Geomorphologische Strukturen und Reliefarten

Eingeordnet in Geologie

Geschrieben am in Deutsch mit einer Größe von 2,99 KB

Tektonische Disposition

  • Horizontales oder akline Relief: Bereiche mit horizontalen Sediment-Schichten aus abwechselnd hartem und weichem Material. Durch fluviale Erosion entstehen zwischen den Plattformen Täler; die harten Schichten bleiben als Plateaus oder Zeugenberge erhalten.
  • Monoklinales Relief: Sanft abfallende Sedimente mit abwechselnd hartem und weichem Material. Durch Erosion entstehen asymmetrische Hänge mit einer flachen Rückseite und einem steilen Abhang.
  • Bruchschollengebirge (Germanische Struktur): Entsteht durch tektonischen Druck, der die Verformungskapazität des Gesteins übersteigt, was zu gehobenen und abgesenkten Blöcken führt.
  • Faltungsrelief: Entsteht durch Kompression und Gebirgsbildung.

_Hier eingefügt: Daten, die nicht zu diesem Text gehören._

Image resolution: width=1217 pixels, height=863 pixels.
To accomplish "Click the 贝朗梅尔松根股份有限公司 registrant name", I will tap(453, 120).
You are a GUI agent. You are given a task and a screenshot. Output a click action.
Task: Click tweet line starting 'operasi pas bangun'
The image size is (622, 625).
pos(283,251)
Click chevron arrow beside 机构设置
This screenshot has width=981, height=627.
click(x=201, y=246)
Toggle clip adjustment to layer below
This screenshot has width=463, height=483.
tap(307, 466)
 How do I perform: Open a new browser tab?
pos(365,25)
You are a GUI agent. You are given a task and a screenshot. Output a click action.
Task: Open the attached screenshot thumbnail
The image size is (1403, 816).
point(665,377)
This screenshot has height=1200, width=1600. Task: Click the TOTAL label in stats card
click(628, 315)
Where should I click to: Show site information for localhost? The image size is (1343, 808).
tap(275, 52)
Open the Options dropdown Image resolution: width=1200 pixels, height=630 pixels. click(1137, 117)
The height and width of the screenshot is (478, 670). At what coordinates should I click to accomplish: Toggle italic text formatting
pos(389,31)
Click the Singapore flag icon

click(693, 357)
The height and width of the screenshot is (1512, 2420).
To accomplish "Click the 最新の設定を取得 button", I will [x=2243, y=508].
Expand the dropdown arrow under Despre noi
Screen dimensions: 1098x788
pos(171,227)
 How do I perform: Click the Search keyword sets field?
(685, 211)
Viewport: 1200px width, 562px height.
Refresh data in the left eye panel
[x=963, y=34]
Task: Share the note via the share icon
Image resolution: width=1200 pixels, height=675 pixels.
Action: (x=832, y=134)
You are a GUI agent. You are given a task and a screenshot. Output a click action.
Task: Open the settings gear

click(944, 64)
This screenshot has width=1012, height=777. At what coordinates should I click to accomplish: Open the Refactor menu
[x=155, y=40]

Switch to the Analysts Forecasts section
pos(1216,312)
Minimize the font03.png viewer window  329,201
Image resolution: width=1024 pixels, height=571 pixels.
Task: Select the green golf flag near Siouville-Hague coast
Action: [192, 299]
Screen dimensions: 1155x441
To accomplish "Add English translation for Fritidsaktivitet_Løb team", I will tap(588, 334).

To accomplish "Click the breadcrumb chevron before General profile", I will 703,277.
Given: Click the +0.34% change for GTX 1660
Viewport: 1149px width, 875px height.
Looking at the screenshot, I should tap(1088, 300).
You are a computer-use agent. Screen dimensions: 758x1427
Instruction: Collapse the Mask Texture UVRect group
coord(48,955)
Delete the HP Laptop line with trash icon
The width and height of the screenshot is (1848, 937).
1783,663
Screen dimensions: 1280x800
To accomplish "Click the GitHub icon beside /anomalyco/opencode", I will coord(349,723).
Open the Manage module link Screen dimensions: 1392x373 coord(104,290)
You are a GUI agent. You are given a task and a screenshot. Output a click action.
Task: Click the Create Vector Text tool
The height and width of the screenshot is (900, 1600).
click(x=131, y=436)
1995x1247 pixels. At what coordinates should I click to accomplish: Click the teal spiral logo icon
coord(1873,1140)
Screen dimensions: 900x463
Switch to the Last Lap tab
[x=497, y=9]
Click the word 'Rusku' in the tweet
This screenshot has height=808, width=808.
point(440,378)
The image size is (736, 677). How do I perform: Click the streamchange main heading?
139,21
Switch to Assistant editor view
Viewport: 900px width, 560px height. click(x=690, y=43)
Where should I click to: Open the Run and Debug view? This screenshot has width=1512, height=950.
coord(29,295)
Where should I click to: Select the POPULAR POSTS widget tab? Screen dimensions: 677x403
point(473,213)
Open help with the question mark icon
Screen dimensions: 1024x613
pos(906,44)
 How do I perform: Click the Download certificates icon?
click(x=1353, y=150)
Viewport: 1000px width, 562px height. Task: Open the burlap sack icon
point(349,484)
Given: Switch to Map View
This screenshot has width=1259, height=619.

Antiklinalen (Sättel) sind anfälliger für Erosion, während Synklinalen (Mulden) aus kompakterem Material bestehen.

Appalachisches Relief: Entsteht aus einem Faltungsrelief, das durch Erosion eingeebnet wurde.

Jurassisches Relief: Charakterisiert durch abwechselnde konvexe und konkave Falten. Wassererosion schafft Täler senkrecht zum Gipfel und parallel zum Tal.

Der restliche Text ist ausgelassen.